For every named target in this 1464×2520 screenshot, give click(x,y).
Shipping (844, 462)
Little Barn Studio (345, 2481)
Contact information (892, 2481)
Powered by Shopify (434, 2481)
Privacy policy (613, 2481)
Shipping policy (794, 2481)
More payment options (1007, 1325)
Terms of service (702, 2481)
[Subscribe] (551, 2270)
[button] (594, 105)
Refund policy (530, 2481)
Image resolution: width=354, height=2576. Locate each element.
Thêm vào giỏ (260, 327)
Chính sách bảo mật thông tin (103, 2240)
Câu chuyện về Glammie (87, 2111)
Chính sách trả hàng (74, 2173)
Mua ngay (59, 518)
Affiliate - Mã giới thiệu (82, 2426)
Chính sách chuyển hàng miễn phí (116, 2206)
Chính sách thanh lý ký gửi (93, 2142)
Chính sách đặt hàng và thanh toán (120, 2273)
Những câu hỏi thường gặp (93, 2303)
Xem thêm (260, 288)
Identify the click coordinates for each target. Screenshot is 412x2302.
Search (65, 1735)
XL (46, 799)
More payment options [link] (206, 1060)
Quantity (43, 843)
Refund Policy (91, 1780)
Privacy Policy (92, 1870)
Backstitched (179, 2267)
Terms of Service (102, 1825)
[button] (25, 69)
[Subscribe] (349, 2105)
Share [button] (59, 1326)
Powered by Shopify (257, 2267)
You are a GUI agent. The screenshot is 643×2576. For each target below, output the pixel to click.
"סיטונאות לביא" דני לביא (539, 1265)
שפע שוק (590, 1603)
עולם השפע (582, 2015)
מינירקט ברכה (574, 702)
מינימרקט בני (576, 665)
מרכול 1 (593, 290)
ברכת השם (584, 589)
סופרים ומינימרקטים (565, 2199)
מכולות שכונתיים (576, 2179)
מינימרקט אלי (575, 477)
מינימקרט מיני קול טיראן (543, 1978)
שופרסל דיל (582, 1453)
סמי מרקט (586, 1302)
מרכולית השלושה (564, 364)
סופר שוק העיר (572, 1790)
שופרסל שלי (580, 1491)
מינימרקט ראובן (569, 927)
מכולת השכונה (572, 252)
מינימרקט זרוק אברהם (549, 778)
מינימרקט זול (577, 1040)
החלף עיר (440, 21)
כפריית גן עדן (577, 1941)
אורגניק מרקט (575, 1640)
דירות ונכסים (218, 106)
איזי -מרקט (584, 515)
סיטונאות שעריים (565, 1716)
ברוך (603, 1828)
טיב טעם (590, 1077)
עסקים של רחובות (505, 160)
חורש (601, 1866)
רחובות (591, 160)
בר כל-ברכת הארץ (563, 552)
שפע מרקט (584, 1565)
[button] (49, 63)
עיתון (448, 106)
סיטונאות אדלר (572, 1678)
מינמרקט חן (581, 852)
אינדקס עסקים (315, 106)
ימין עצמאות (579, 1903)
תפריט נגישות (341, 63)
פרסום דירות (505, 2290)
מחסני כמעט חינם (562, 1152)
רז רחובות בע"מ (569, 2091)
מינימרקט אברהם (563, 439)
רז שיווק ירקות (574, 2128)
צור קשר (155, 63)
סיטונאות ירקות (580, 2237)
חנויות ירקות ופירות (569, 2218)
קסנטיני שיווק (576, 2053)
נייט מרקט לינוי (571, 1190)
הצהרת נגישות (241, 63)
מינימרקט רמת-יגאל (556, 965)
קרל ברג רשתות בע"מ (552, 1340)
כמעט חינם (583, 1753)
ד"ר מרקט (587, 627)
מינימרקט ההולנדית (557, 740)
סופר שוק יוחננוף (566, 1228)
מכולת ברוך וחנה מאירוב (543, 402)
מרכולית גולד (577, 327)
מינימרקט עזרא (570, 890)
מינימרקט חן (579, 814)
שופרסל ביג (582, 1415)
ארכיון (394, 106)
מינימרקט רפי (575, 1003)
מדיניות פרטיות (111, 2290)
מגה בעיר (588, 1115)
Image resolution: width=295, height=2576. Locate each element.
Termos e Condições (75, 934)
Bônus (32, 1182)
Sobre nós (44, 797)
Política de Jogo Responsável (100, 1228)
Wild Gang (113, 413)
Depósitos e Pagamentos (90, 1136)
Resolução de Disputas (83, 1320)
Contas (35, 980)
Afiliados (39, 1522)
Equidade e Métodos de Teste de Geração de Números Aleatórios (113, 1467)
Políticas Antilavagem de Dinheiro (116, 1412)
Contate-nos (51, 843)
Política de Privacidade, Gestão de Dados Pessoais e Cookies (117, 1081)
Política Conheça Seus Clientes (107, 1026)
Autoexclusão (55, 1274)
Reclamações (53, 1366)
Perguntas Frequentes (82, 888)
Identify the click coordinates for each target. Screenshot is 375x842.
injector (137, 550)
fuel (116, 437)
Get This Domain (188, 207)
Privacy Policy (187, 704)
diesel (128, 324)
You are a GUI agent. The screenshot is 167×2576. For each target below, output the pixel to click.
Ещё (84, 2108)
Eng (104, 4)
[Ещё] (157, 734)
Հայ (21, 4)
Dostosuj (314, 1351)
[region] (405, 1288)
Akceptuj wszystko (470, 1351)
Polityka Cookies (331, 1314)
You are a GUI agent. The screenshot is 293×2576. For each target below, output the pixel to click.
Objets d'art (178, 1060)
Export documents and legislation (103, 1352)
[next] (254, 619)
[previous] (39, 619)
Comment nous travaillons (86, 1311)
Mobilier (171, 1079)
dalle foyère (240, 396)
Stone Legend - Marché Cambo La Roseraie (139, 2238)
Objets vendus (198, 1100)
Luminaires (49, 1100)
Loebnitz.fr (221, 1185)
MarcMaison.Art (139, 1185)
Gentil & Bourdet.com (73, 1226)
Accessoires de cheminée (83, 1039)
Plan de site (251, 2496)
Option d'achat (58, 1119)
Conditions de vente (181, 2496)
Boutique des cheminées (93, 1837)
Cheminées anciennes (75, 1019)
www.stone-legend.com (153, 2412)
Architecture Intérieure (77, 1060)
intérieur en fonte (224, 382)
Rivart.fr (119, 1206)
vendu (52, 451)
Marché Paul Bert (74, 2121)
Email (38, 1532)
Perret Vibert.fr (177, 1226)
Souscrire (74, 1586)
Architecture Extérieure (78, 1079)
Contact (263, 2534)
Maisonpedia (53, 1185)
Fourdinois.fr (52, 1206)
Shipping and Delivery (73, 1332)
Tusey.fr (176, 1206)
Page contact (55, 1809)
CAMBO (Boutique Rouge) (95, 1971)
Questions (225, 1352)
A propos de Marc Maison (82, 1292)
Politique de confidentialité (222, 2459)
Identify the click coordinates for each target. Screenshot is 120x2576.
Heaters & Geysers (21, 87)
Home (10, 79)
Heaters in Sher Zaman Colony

.....

■ **EXERCISE BRIEF**:
Lines with the word "סיטונאות": tally them across the material and give only the total.

■ **OUTPUT OF THE EXERCISE**:
4